Stored data

▼▼▼

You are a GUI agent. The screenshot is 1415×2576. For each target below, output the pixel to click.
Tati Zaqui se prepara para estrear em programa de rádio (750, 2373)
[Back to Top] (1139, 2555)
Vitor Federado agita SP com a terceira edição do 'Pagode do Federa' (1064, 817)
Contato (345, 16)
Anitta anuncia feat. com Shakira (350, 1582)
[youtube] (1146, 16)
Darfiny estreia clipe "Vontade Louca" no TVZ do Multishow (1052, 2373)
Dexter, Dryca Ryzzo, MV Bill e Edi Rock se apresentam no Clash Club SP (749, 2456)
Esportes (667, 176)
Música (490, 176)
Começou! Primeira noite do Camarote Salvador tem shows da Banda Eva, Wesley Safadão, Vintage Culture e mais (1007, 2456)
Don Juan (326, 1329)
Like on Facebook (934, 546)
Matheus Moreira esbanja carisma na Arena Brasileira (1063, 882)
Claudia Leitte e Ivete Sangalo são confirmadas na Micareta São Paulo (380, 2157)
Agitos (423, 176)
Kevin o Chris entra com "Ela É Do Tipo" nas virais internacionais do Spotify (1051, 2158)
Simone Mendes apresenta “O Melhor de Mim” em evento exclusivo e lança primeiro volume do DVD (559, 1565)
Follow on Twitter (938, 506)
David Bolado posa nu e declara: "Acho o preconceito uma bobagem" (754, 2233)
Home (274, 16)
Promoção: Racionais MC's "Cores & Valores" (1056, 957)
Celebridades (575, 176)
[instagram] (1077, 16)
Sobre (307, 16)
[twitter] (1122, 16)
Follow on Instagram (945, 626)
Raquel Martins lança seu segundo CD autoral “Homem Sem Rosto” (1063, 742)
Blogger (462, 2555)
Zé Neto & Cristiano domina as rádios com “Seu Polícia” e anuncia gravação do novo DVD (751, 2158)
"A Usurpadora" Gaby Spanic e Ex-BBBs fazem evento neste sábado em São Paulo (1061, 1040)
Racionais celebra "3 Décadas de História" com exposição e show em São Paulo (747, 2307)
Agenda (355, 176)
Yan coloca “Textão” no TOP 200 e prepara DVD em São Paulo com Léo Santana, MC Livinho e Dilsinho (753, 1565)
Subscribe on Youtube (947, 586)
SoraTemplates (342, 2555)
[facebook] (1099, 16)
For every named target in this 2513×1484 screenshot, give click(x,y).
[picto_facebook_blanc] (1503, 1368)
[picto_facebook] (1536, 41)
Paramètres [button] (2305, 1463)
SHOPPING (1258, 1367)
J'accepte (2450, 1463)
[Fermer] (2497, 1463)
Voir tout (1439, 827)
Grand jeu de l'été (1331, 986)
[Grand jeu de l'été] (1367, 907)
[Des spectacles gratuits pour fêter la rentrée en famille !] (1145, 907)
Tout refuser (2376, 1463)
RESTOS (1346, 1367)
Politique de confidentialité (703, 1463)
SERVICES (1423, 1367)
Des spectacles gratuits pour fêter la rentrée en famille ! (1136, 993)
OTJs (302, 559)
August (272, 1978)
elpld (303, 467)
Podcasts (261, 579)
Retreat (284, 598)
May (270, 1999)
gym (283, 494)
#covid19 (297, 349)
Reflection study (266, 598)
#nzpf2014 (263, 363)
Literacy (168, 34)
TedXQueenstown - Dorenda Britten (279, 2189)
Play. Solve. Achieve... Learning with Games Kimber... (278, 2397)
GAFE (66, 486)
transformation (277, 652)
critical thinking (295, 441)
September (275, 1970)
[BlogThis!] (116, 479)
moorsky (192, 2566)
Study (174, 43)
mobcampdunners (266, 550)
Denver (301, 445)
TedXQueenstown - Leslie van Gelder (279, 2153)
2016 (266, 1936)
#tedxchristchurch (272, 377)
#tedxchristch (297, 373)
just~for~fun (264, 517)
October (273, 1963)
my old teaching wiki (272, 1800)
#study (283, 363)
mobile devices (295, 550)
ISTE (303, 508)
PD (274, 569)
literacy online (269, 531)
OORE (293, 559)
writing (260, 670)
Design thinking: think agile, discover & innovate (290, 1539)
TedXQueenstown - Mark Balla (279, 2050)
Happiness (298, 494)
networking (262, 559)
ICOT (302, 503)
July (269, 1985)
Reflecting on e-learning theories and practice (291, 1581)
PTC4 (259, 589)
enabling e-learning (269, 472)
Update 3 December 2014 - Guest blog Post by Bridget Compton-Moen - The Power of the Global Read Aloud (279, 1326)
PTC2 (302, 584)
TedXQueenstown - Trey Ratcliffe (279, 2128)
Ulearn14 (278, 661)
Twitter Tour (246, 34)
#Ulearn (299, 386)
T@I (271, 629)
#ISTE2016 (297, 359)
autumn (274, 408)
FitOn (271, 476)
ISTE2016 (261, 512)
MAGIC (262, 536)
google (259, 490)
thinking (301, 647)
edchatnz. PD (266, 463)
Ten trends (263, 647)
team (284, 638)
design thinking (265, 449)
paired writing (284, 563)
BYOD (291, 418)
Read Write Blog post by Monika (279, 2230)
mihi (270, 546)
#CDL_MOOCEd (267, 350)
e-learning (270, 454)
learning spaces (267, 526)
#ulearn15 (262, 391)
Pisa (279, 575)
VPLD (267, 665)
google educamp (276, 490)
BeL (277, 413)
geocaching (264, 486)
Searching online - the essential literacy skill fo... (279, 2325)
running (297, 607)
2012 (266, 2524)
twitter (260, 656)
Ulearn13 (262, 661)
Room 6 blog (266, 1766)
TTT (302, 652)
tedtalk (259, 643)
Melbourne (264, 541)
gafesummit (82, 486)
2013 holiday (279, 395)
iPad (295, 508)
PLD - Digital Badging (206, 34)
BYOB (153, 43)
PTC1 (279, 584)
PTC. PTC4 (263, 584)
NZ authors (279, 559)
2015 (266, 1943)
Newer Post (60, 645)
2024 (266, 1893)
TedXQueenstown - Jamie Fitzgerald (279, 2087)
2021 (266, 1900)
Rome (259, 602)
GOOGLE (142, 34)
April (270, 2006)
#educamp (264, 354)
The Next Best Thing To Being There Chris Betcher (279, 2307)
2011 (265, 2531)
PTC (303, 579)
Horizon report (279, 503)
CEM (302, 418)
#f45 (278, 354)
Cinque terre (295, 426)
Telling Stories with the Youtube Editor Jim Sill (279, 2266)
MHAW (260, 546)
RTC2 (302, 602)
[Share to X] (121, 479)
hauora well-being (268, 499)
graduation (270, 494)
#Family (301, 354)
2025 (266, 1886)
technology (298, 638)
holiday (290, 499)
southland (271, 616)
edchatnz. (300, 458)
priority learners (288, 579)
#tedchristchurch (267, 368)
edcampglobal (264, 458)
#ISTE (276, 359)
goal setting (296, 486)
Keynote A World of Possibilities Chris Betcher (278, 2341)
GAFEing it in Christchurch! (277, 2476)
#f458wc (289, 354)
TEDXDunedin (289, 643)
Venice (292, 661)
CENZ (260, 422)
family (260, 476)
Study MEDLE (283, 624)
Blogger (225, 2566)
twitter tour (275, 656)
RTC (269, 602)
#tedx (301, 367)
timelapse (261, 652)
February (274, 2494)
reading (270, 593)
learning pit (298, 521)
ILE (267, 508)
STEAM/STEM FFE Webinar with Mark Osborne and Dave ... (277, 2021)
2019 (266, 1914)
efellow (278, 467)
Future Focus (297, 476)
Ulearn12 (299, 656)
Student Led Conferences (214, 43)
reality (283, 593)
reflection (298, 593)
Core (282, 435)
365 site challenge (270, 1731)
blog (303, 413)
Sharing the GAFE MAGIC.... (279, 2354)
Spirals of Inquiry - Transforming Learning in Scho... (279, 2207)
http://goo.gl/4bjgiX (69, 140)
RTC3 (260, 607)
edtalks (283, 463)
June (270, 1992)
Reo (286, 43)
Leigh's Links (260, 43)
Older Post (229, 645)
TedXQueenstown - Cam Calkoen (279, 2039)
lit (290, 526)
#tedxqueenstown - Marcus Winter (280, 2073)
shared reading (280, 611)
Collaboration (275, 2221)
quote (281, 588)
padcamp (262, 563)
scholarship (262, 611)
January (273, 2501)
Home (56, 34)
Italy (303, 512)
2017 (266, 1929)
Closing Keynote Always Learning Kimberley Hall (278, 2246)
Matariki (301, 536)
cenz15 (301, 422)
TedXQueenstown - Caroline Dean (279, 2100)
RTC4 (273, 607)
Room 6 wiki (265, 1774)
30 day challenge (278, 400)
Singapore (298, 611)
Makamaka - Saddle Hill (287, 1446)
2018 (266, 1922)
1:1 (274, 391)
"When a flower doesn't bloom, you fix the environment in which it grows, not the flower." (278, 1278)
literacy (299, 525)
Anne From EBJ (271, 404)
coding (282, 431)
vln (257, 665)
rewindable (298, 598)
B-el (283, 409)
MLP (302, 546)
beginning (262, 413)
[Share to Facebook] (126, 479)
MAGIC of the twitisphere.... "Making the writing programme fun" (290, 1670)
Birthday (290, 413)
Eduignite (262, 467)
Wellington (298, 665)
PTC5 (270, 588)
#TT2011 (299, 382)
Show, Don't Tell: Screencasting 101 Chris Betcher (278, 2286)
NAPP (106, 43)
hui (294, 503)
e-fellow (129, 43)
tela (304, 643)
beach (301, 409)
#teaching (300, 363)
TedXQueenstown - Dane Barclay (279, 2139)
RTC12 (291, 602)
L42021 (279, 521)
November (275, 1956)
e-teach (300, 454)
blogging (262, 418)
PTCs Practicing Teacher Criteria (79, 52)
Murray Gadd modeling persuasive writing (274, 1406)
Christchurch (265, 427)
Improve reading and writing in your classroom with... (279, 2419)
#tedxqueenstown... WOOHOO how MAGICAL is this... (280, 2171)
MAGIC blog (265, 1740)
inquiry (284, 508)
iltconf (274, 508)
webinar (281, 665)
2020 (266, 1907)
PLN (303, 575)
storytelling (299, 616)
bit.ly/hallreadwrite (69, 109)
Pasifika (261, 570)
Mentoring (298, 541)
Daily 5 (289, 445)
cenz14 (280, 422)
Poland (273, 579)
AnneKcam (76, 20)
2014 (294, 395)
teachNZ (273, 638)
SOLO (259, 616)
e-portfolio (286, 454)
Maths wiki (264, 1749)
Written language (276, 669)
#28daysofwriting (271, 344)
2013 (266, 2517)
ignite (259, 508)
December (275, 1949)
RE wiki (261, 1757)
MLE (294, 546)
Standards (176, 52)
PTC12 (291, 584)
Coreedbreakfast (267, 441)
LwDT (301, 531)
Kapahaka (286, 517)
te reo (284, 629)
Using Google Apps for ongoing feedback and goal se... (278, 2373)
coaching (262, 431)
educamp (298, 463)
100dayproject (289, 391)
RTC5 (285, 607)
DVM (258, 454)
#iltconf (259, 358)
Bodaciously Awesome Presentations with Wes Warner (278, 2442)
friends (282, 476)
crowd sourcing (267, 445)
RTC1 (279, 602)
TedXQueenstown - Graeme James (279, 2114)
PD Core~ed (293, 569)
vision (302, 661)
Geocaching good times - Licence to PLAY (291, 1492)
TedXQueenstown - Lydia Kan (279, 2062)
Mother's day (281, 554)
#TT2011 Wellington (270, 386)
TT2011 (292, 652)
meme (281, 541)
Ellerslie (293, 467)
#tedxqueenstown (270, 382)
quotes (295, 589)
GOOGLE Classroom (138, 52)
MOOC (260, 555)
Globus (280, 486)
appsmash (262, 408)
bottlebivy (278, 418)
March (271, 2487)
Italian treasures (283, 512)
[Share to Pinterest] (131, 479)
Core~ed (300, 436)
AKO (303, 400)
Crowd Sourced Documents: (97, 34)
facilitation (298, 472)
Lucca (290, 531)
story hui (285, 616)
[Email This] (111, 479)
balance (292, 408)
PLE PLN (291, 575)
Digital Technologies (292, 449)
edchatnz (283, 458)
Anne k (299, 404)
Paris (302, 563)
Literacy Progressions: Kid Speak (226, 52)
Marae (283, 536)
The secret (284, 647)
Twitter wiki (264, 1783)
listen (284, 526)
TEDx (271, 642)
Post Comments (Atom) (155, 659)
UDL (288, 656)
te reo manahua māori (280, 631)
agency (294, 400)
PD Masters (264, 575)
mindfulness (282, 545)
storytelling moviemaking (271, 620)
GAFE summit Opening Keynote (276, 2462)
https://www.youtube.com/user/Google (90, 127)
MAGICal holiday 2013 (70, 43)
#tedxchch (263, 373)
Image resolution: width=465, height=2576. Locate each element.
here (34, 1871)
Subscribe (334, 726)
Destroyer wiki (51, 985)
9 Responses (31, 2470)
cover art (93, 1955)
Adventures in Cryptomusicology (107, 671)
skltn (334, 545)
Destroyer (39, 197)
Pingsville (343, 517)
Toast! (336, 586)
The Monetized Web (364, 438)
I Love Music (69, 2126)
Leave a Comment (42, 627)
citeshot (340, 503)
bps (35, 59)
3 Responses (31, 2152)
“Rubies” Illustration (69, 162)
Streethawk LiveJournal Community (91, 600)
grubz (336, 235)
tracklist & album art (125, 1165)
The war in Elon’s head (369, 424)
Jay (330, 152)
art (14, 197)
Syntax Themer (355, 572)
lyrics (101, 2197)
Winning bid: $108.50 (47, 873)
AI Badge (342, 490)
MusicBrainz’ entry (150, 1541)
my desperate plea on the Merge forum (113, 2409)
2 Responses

▲▲▲

- [EXERCISE DETAILS] Take every line above where "storytelling" appears and copy it.

- [SOLUTION]
storytelling (299, 616)
storytelling moviemaking (271, 620)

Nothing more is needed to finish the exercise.